Widgets are organized hierarchically in Tk, with names that reflect their positions in the hierarchy. The main widget, which appeared on the screen when you started wish, has the name . and .b refers to a child b of the main widget. Widget names in Tk are like file name paths except that they use . as a separator character instead of / or \. Thus, .a.b.c refers to a widget that is a child of widget .a.b, which in turn is a child of .a, which is a child of the main widget.
Tk provides one command for each class of widgets, called a class command, which you invoke to create widgets of that class. For example, the button command creates button widgets. This is similar to standard object-oriented programming principles, though Tk doesn't support direct subclassing of the widget classes. All of the class commands have the same form: the first argument is the name of a new widget to create, and additional arguments specify configuration options. Different widget classes support different sets of options. Widgets typically have many options, with default values for the options that you don't specify. When a class command like button is invoked, it creates a new widget with the given name and configures it as specified by the options.
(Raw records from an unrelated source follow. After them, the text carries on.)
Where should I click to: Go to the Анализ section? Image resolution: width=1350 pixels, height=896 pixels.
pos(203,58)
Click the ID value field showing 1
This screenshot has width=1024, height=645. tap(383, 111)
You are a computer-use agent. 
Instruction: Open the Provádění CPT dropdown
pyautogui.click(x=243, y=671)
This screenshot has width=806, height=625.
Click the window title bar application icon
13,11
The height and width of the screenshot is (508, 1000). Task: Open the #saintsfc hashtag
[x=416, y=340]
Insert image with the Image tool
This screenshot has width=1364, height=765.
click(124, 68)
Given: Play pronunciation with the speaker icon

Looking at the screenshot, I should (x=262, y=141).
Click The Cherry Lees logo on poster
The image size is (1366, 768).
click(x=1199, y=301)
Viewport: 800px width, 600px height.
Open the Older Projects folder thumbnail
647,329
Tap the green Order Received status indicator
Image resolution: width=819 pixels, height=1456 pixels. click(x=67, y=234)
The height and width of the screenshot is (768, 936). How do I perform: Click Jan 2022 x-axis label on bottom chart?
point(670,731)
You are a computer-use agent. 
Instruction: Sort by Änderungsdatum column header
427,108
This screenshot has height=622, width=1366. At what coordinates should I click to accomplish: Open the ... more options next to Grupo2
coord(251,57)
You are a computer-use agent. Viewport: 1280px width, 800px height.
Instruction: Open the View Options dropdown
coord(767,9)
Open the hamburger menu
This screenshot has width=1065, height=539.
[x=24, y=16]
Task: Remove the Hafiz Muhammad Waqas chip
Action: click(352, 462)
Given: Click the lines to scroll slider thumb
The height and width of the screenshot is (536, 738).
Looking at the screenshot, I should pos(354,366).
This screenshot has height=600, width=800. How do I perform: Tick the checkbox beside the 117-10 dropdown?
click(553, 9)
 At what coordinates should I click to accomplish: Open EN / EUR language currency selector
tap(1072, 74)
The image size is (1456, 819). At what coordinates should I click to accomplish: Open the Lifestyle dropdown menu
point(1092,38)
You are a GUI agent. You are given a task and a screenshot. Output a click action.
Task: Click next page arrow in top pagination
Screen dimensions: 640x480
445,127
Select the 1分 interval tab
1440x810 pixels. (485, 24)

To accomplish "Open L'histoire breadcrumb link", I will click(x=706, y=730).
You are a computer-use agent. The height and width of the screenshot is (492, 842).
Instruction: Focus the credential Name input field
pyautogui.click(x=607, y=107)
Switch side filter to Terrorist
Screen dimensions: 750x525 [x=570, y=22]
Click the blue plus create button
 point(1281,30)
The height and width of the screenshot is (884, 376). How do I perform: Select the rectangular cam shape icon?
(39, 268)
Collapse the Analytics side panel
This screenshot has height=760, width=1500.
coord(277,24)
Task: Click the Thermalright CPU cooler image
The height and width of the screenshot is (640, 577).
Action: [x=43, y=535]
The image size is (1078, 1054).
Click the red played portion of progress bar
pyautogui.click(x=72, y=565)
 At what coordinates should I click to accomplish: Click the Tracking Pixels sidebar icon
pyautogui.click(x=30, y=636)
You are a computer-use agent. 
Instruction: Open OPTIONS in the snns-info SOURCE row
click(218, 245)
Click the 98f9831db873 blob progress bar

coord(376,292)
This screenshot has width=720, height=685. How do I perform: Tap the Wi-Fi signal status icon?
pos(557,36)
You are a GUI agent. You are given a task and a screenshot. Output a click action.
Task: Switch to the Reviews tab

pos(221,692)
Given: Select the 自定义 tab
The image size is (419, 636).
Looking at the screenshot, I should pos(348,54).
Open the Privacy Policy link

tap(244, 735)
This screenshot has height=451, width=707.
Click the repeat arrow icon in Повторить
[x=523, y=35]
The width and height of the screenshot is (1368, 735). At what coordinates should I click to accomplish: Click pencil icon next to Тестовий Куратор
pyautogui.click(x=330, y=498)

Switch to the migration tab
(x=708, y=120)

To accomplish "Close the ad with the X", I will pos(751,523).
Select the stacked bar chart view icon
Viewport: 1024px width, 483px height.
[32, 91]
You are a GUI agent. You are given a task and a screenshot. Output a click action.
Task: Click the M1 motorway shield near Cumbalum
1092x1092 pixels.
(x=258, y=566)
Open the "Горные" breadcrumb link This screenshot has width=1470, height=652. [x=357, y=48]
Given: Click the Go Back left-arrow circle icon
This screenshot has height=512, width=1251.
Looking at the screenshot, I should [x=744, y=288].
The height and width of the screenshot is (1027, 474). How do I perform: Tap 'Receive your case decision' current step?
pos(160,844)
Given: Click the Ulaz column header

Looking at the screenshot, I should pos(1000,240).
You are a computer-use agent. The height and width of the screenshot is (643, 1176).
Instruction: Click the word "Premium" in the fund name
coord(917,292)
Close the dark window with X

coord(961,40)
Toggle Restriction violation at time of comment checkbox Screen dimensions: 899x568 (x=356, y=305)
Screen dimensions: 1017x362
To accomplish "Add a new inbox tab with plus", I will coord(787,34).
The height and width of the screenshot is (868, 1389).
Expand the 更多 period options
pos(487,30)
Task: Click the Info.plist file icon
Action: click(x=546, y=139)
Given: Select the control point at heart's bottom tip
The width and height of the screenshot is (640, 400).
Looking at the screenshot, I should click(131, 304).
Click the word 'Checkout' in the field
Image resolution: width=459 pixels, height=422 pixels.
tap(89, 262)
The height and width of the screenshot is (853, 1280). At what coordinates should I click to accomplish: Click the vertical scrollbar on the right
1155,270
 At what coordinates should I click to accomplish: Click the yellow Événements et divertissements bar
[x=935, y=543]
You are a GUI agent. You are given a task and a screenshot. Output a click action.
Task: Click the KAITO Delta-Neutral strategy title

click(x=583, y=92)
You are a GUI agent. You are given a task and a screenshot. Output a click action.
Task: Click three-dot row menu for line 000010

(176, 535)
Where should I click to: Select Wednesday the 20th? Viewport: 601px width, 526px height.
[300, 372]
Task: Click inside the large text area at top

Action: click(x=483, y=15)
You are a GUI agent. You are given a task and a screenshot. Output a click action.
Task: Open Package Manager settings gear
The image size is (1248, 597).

The button command in the example specifies two options: -text, which is a string to display in the button, and -command, which is a Tcl script to execute when the user invokes the button. In this example the -command option is exit. Here are a few other button options that you can experiment with:
- -background—the background color for the button, such as blue
- -foreground—the color of the text in the button, such as black
- -font—the font to use for the button, such as "times 12" for a 12-point Times Roman font
Creating a widget does not automatically cause it to be displayed. The grid command causes the button widget to appear on the screen. Independent entities called geometry managers are responsible for computing the sizes and locations of widgets and making them appear on the screen. The separation of widget creation and geometry management provides significant flexibility in arranging widgets on the screen to design your application. The grid command in the example asks a geometry manager called the gridder to manage .b. The gridder arranges widgets in a grid of columns and rows. In this case, the command placed .b in the first column of the first row of the grid and sized the grid to just large enough to accommodate the widget; furthermore, if the parent has more space than needed by the grid, as in the example, the parent is shrunk so that it is just large enough to hold the child. Thus, when you entered the grid command, the main window (.) shrank from its original size to the size that appears in Figure 1.1.